Normann era un albero come tanti. Aveva delle belle fronde verdi rigogliose a primavera e i rami secchi d’inverno. Della specie non saprei dire, questa cosa di doversi ricondurre a una tassonomia vegetale non gli andava giù, e poi comunque non si usava nel mondo dei suoi simili.
Quello che probabilmente contraddistingueva Normann rispetto agli alberi non da lui dissimili era il fatto che vivesse in una grande città. In un punto ben preciso di una sovraffollata metropoli urbana: all’incrocio di una strada, tra una banca e un tabaccaio. Vegliando dall’alto dei suoi rami robusti la rotonda sottostante, dove automobili e persone si susseguivano tutti i giorni in un affaccendato avvicendarsi di piedi, ruote, voci e puzzo grigio.

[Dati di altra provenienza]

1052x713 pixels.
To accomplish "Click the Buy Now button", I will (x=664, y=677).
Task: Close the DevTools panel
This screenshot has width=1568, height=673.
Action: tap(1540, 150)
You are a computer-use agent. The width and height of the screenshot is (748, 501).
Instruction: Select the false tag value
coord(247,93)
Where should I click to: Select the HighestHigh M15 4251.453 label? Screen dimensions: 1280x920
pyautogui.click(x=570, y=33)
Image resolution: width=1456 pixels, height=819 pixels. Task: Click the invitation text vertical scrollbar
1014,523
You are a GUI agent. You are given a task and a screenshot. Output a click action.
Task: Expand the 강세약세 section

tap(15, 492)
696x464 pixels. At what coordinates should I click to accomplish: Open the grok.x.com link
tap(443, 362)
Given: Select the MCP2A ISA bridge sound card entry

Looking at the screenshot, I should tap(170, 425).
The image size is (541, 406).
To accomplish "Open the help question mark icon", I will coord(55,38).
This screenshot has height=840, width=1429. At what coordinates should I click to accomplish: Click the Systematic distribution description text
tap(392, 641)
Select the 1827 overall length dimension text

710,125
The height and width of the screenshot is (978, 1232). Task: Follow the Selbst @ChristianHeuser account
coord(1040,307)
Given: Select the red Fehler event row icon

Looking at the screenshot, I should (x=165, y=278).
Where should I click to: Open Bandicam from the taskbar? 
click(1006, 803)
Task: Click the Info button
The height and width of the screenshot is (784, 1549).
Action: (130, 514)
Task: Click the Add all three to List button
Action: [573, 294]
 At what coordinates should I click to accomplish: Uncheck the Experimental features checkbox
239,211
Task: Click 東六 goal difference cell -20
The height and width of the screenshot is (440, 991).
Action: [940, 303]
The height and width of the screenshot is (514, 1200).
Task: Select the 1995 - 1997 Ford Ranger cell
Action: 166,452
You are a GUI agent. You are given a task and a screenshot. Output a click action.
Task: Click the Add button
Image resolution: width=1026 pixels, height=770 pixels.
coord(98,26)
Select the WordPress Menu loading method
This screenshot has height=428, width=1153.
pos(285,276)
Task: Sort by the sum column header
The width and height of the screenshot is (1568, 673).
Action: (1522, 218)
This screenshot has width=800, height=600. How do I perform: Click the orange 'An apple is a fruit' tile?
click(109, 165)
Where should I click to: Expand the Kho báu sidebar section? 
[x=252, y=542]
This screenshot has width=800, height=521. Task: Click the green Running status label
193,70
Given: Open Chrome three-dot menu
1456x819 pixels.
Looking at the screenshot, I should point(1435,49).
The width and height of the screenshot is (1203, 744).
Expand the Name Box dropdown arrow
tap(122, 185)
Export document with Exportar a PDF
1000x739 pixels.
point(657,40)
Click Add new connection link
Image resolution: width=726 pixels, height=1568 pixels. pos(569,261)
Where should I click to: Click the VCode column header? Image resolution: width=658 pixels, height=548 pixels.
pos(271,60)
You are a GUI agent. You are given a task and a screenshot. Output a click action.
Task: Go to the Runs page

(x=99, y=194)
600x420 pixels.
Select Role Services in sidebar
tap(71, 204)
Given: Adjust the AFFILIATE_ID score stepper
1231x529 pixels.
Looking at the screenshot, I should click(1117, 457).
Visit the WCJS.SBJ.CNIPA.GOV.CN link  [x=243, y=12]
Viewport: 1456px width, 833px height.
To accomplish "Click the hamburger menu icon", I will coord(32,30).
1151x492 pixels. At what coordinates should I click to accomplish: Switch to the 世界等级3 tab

Normann stava lì da anni ormai, era uno di quegli alberi che le persone di zona consideravano un punto fermo del quartiere. Aveva visto di tutto: incidenti stradali, mamme che accompagnavano per mano i figli a scuola, giovani che trottavano attraversando in fretta le strisce pedonali, vecchi giocare a briscola ai tavolini del tabaccaio e dipendenti incravattati accendersi una sigaretta all’angolo della strada.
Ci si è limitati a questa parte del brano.